I hate this man because I recognize that attitude. I had it, once. I thought that I was better than everyone, smarter than everyone, and that the only reason I didn't win every academic award was because I didn't feel like trying hard enough. I made it out of that morass and learned a little bit about reality, but it was a hard and bitter struggle, and I was a god-damned worthless slug of a human being while it was going on. I'm still pretty damned arrogant; this is me AFTER I learned humility, to give you an idea of how insufferable I was.
I hate the story because it coddles this self-absorbed little twit. It creates a world for him in which he really is special, in which he really could be the greatest writer ever, if he but stretched out his hand to take it. It glorifies his quirks into signs of deep wisdom and sings paeans to his inability to say hello to a freaking woman at a coffee-shop because he is so sensitive.
The story looks at pop culture and remix culture and sneers. Derivative tripe, it says, but then, it's what everyone wants. The Philistines. Real artists, true creatives, are above that, on a separate plane, and only pulled down into the muddle because the world is inescapable. The story sighs wistfully at the thought of the pure Art that might be if only the world recognized its genius, if only it were left alone to tap that magical solitary ability it has to touch a higher level. On behalf of all of the pop culture makers, the singers and writers and artists who work hard on that crappy third-tier sitcom, on that commercial for absorbent wipes, on that bouncy teenybopper song, nuts to that noise. Real art IS derivative, because real art, art that speaks to people, art that has something to say and the ability to let people hear it, is art that is made OF and WITH the world, connected to it and spun of its fabric. Art is a conversation, not some Platonic ideal. I often remark that the last truly original statement was, "Let there be light," and everything since then has been building on what went before. (And frankly, I wouldn't be surprised if He'd cribbed it from some other universe.)
I struggle with this even now, because I've got kind of an offbeat sensibility about things, and the stories I write tend to go over peoples' heads. THIS IS NOT A STRENGTH, BUT A WEAKNESS. If I can't write in a way that people understand, then I might as well not write at all. Those who love me tell me that I'm just "smarter" or "better" or whatever, and God help me but I want to believe that, I do, and I get angry when people say, "I don't get it. What did this mean?" in response to something I think is clear. When I recover from that, I regard it as a failure, a lapse on my part, because there is no such thing as art that is too good to be understood, too refined to be appreciated, too original to be successful.
I get so angry about this story because of this tendency of mine, because it would be so easy and so pleasant to tell myself that it's not my fault if my stories get rejected, it's just those darn ignoramuses who can't appreciate my genius. It's painful to me to have to constantly fight off that mindset and remind myself that if people don't get my stories, it's my fault rather than theirs. And I hate having to see a world such as the one in this story that whispers that seductive refrain in my ear, that tells me I'm special, I'm smart, I'm too good for them. I hate pushing that away because I want it so badly to be true...
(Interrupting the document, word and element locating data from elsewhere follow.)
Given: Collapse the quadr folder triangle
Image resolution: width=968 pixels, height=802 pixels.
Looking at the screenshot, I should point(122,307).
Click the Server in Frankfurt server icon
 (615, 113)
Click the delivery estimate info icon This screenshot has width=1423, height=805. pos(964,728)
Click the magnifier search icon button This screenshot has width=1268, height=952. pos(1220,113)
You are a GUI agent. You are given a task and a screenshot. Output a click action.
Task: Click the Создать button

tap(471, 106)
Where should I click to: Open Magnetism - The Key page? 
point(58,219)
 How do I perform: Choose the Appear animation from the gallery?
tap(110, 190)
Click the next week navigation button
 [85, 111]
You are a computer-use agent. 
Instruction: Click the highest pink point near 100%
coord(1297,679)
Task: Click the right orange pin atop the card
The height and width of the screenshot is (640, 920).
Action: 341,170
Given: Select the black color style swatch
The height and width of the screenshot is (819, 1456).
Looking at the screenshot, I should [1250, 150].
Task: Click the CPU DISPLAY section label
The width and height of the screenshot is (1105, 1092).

...and I know that it isn't.
Sorry about this, y'all. Ms. Thielbar, please accept my apologies; you did not intend this message, I'm sure, and it is unreasonable to expect that you would foresee my reactions. I seriously disagree with this story's organizing theme. (And I'm not wild about the motifs; I tend to feel that anyone who can't find their quiet space because of all the technology and gadgets around them is the proverbial shoddy dancer placing the blame on the floor.) I think remixing and deriving new material is the core of art, not its death, and this story bothers me deeply because of that, beyond my irrational dislike for the protagonist (exacerbated by the use of the second person telling me that I'm like him when I have fought so hard to get away from that place).